— start Page extract —

Actually it should technically always be pronounced. But, most people speak Pause Form (وقف) because doing so they don't need to think of the inflections for nouns. The reason it's always said in an iDaafa is because in this construction, the two words become a phrase, and are linked in such a way. So the city of Jerusalem becomes مدينة القدس (_Madiinatu 'l-qudsi_), the first term is dependent on the second term. This is probably the reason even dialects preserved the /t/ in an iDaafa, hence why it's very common. (There may be a different reasons others may know of).

But by all means in الفصحى formally, it would be pronounced. "I live in the city" would be اسكن في المدينة (_askun fil madeena*ti*_); but as you probably know depending on placement in sentence, or what's preceding it (like حرف جرّ) the ending becomes different based on various factors, like definiteness, whether or not it's the object of a verb, etc. The common folk don't pay attention to such strict grammatical rules, and therefore, don't pronounce it at all.

Some words may be preserved based on religious factors, like a common saying in Arabic الصلاة خير من النوم (_aS-Salatu khayrun min an-nowm_).


----------



## Serafín33

Muwahid, I think yuyu99 is referring to the fact that the taa2 marbuuTa is usually pronounced in these words in _English_.

@Arabs here: is the taa2 marbuuTa normally pronounced at all times in words like صلاة or حياة in Arabic? I suspect that it's always pronounced in English because of the influence of another tradition, perhaps Turkish or Persian readings, but it's only a guess.


----------



## yuyu99

Thanks, muwahid, but I'm still not entirely clear:

I know according to strict rules of i'arab the taa marbuta should always be pronounced as a 't' but my question was: why are these specific words ("salaat" and "hayaat") regularly pronounced (in spoken Arabic and, as Neqitan says, in English transliteration too) according to the i'araab? Why do we say "saheefat al-hayaa*t*" rather than "saheefat al-hay*aa'*" when we say qanaa'at al-jazeer*a*)? The only thing I think of is that the taa marbuta in these words is preceded by an alif...


----------



## clevermizo

Neqitan said:


> Muwahid, I think yuyu99 is referring to the fact that the taa2 marbuuTa is usually pronounced in these words in _English_.

— end Page extract —

[The tasks]
1 - In the forum thread on taa marbuta, why do most people speak in Pause Form?
2 - Write out the forum thread on taa marbuta starting at "But by all means" and ending at "khayrun min an-nowm_).", swapping "common folk" for "ordinary speakers".
3 - Decide whether each statement below agrees with the forum thread on taa marbuta, answering yes or no and quoting the words that settle it: (a) In an iDaafa, the first term depends on the second term. (b) Serafín33 is certain that the English pronunciation comes from Turkish or Persian readings. (c) yuyu99 observes that the taa marbuta in "salaat" and "hayaat" is preceded by a waw.

— start Data —

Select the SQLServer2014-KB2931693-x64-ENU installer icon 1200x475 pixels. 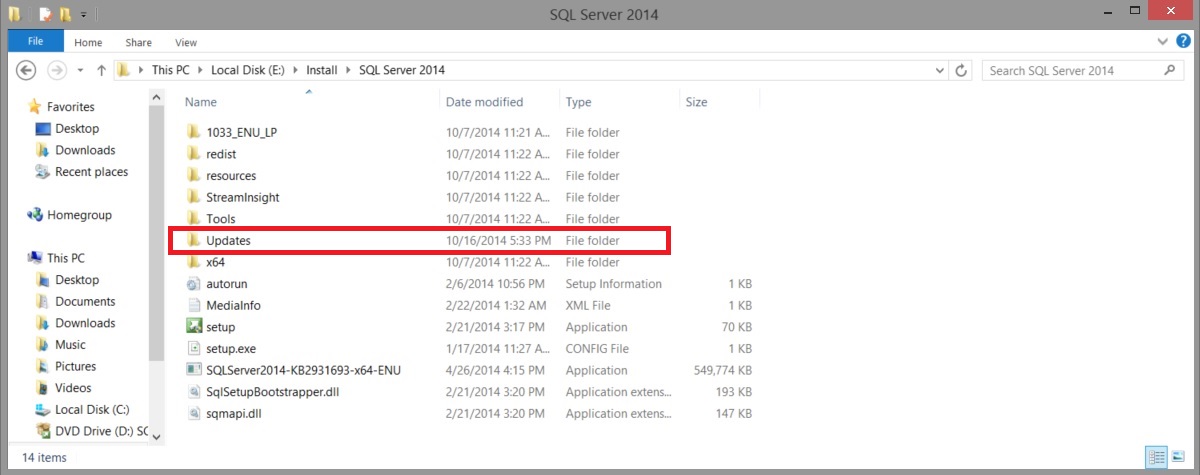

— end Data —

[Answers for this exercise]
1 - Because speaking in Pause Form means they don't need to think of the inflections for nouns.

2 -
But by all means in الفصحى formally, it would be pronounced. "I live in the city" would be اسكن في المدينة (_askun fil madeena*ti*_); but as you probably know depending on placement in sentence, or what's preceding it (like حرف جرّ) the ending becomes different based on various factors, like definiteness, whether or not it's the object of a verb, etc. The ordinary speakers don't pay attention to such strict grammatical rules, and therefore, don't pronounce it at all.

Some words may be preserved based on religious factors, like a common saying in Arabic الصلاة خير من النوم (_aS-Salatu khayrun min an-nowm_).

3 -
(a) Yes: "the first term is dependent on the second term."
(b) No: "but it's only a guess."
(c) No: "the taa marbuta in these words is preceded by an alif"